Quantifying love

This audience does not have to be told that caring for a loved one with PSP can be a major burden.  Two CurePSP Centers of Care have now quantified this using the Zarit Caregiver Burden Scale completed from 2014 to 2022 by 139 caregivers of 131 persons with atypical Parkinsonian disorders.  The results are published in Clinical Parkinsonism & Related Disorders.  Here’s the scale:

Ninety (65%) of the caregivers were women.  Of the 131 patients they were caring for, 59% had PSP, 28% MSA and 13% CBS.  The patients were on average about 4.5 years into their illnesses.  (All three disorders have about the same average rate of progression and survival duration.)  Here are the salient statistically significant results, adjusted for potential confounders as necessary:

  • The average (i.e., mean) total score was 28.8 of a possible 88.
  • Of the four disorders, PSP, CBS and MSA-cerebellar gave similar average scores, but scores for MSA-Parkinson were milder by a margin of about 8 points.
  • Female patients regardless of diagnosis involved a greater caregiver burden than males, regardless of the caregiver gender.
  • Female caregivers reported greater burden than males regardless of the patient’s gender or diagnosis.

The authors list several weaknesses of the analysis and propose a prospective study to avoid these.  They include the absence of consideration of:

  • the relationship between patient and caregiver
  • age and any chronic illness of the caregivers
  • changes in the score over time
  • measures of the patient’s disability, especially falling frequency

The authors’ subjective opinion is that the patient’s cognitive and behavioral deficits are perhaps the most important determinant of the caregiver’s burden.  A future study should examine this hypothesis in a formal way.

Adding these variables to the analysis would require a larger number of patient/caregiver pairs.  This might be best accomplished in the context of a large treatment trial, where “secondary” and “exploratory” measures always accompany the “primary” measure of the drug’s efficacy.  Alternatively, all 36 CurePSP Centers of Care could undertake such a project outside of any treatment trial, assuming adequate funding is available.

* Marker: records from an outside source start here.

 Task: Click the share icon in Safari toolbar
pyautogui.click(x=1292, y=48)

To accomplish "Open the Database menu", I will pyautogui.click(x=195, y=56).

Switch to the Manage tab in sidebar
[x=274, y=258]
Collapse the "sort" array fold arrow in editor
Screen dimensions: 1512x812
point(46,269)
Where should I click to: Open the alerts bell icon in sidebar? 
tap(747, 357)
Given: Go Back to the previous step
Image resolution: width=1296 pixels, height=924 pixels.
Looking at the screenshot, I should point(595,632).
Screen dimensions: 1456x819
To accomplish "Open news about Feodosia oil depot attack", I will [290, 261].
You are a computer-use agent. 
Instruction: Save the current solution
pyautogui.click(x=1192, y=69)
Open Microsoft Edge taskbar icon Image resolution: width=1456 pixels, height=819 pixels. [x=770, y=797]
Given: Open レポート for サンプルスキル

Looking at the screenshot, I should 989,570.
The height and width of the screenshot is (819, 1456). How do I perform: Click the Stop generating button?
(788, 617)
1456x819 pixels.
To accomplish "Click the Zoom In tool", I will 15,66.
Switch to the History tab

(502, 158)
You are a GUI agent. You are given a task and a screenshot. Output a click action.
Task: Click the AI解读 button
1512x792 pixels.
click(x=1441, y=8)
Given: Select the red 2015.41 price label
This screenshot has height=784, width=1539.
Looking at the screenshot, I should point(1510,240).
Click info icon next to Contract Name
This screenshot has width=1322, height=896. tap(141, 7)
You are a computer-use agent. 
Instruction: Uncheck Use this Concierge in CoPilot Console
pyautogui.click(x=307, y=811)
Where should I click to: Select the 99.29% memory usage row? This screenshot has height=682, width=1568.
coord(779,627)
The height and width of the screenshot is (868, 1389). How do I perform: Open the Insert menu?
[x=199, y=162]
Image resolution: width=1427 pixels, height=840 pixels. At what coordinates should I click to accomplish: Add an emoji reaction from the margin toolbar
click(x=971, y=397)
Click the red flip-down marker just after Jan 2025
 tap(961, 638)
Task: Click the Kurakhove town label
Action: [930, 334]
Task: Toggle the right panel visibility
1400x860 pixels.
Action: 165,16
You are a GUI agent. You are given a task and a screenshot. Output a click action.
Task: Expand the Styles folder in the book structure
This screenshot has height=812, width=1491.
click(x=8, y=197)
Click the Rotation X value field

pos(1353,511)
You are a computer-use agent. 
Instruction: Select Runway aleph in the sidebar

The first author of the new paper is Jessica Shurer, a medical social worker who serves as CurePSP’s Director of Clinical Affairs and Advocacy.  The two senior authors are neurologists Alexander Pantelyat and Miriam Sklerov, directors of the Centers of Care at Johns Hopkins and the University of North Caroline at Chapel Hill, respectively, The three are credited with having conceptualized the study along with the second-named author, Margaret Ivancic, a medical social worker at UNC.

The Feds pitch in

I’m happy to report that the National Plan to End Parkinson’s Act was signed into law by President Biden this week. It covers not only Parkinson’s disease itself, but also “all other neurodegenerative Parkinsonisms, including multiple system atrophy, corticobasal degeneration, progressive supranuclear palsy, and Parkinson’s-related dementia.”

The bill is named after two people: Dr. Emmanuel Bilirakis, who died with PD last year and was the brother of the act’s original sponsor, Rep. Gus Bilirakis, Republican of Florida; and Rep. Jennifer Wexton, Democrat of Virginia, who announced in September 2023 that she has PSP. Both representatives have been critical proponents of the act throughout the legislative process. Here’s the President signing the act on July 2, 2024, seated between Rep. Wexton and Rep. Bilirakis.

Here’s a copy of the act. It requires the Department of Health and Human Services to develop and periodically update a coordinated Federal plan to find the causes and cures of the Parkinsonisms and to make recommendation for future Federal support of those efforts. The act requires the DHHS to appoint an Advisory Council of at least 23 members from multiple stakeholders to meet at least quarterly. It also requires the DHHS to organize an annual research conference on its efforts in this area. Both conferences are to be open to the public. Although the act itself provides no funding — not even for the conferences it requires — the Advisory Council and DHHS are tasked with generating recommendations for future Federal funding.

I’m not sure that this is a step forward for PD, where there’s already excellent public awareness, plenty of research conferences, and robust, ongoing programs in the academic, lay-led non-profit, philanthropic, and pharmaceutical sectors. I don’t know that “coordination” by a Federal agency is going to improve on the current system, which is driven by the inherently powerful, albeit messy, force of our capitalist system and by the collective voices of the 1 million Americans with PD.

But for PSP and the other atypical Parkinsonisms, it’s a different story. With only about 5,000 to 10,000 diagnosed affected people in the US and no major celebrity as its champion, PSP could benefit greatly from the awareness this act could bring. That could help turn the attention of all of those existing PD-interested players toward the atypicals.

And another thing: For years — no, decades — I’ve felt frustration over how promising preliminary findings in PSP often can’t gain traction because of personalities, scientific “fashion,” funding issues or other immediate practicalities. A potentially longer-term view of the Advisory Council could help change that, but only if the group avoids the traditional pressures hampering progress for the atypical Parkinsonisms up to this point. The potential, however, is definitely there.